(What is expected): Return an exact copy of the lines from the one holding "How do I perform: Focus" to the end of the data, including both the starting and final lines. Leave the pictures out.

### Supplied information

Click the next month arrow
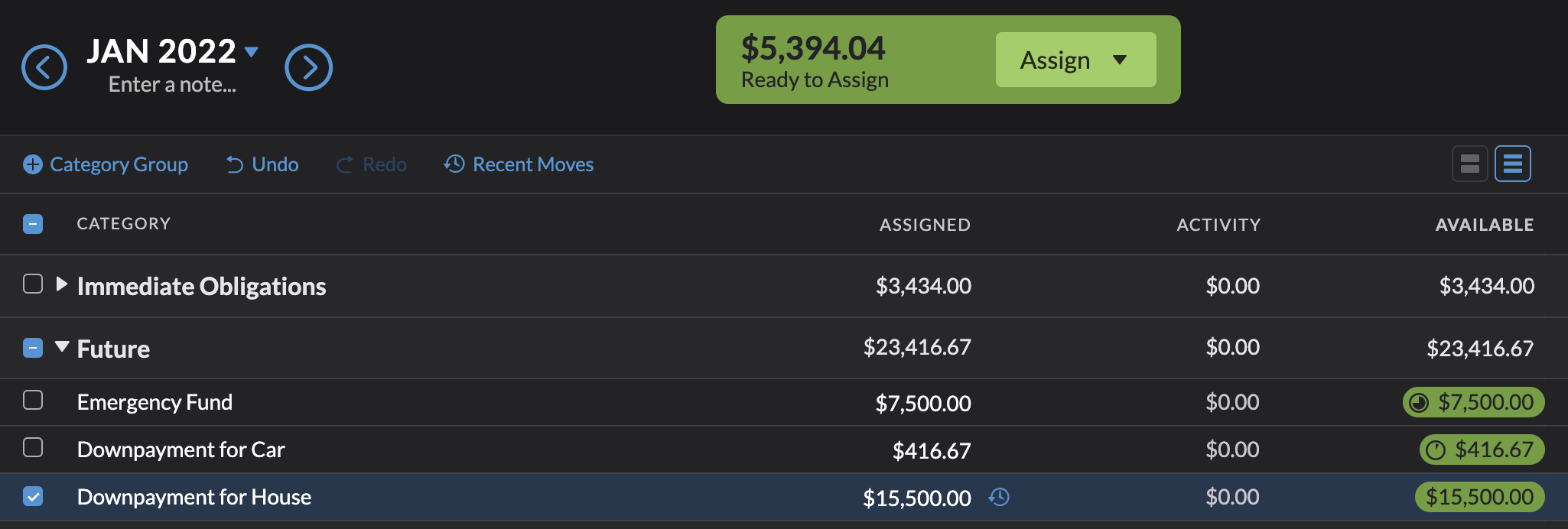 click(309, 67)
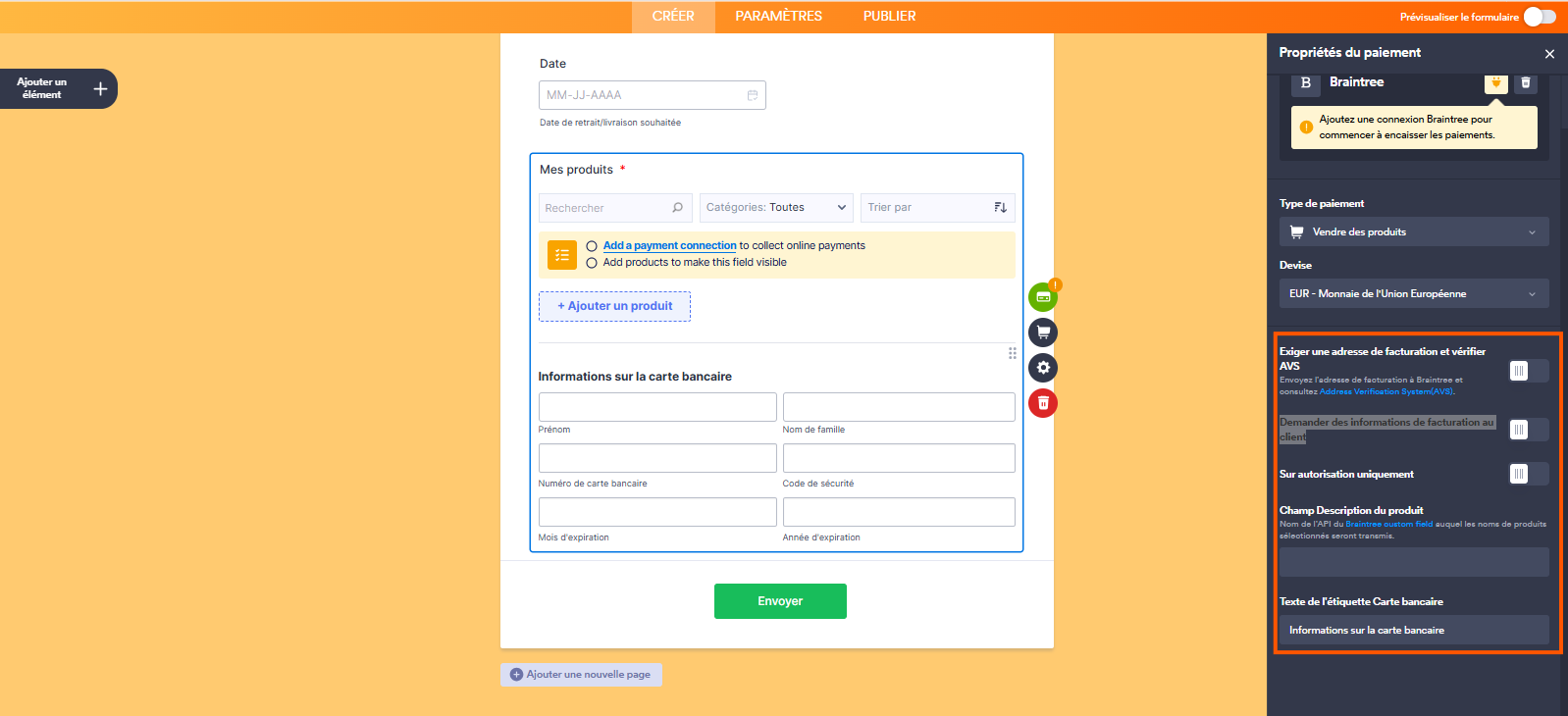
Task: Click the plus icon in Ajouter un élément
Action: tap(100, 89)
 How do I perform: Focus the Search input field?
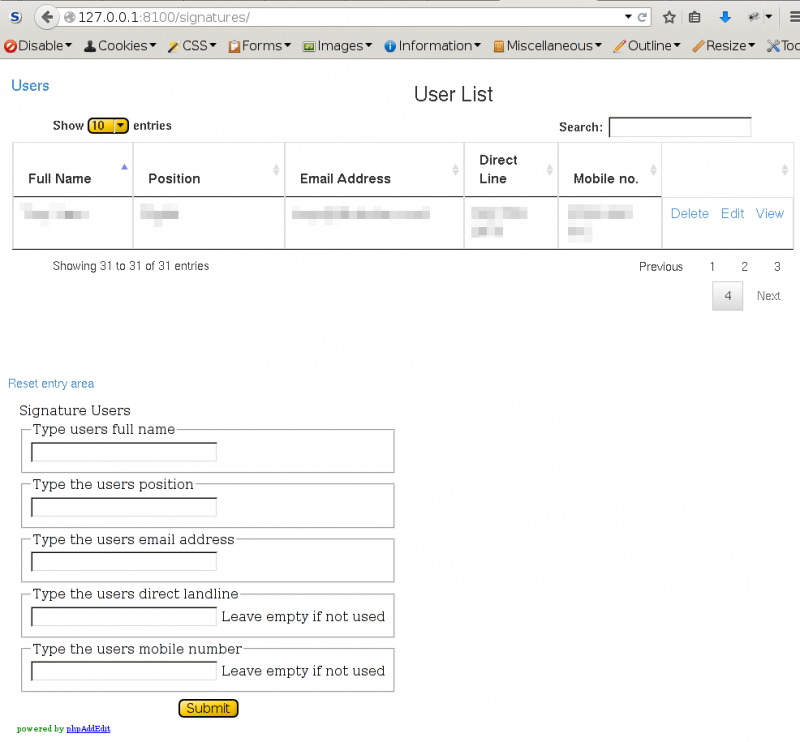(679, 127)
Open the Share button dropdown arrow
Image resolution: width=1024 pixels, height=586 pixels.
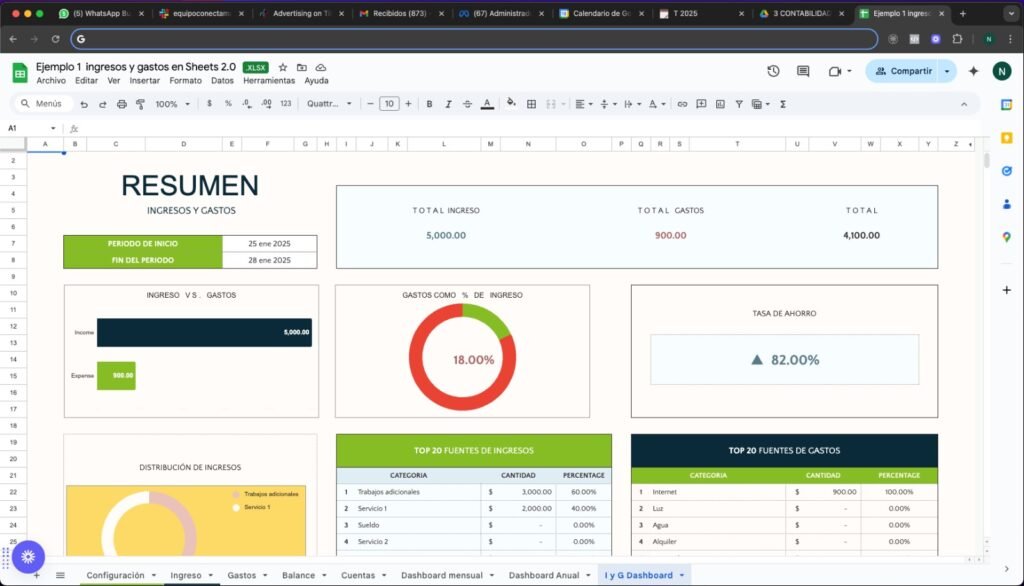[x=947, y=71]
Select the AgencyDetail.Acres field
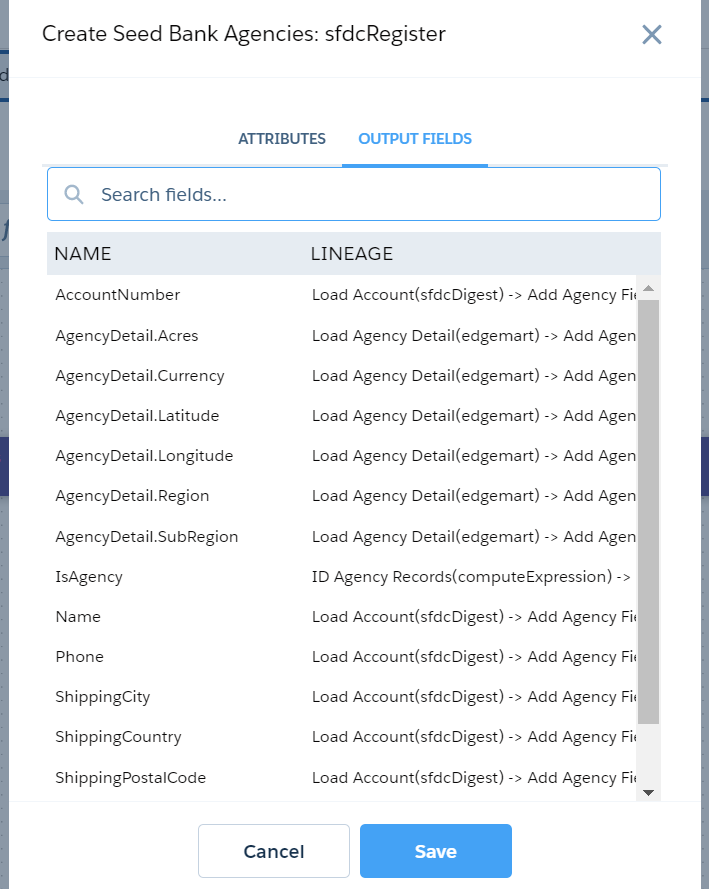Screen dimensions: 709x889 pos(127,336)
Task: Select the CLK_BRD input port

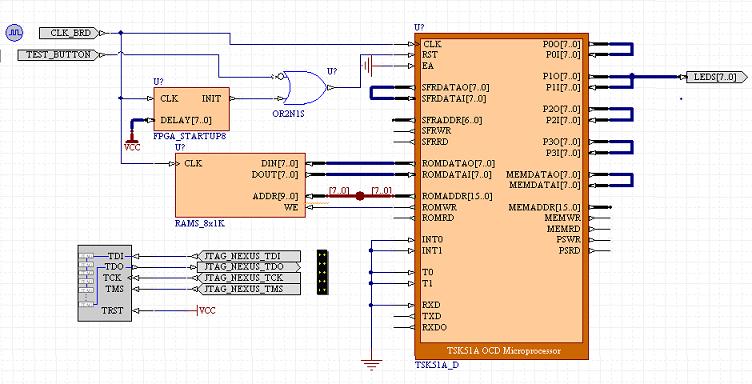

######

(Answer to the problem):
 How do I perform: Focus the Search input field?
(679, 127)
Open the Share button dropdown arrow
Image resolution: width=1024 pixels, height=586 pixels.
[x=947, y=71]
Select the AgencyDetail.Acres field
Screen dimensions: 709x889 pos(127,336)
Task: Select the CLK_BRD input port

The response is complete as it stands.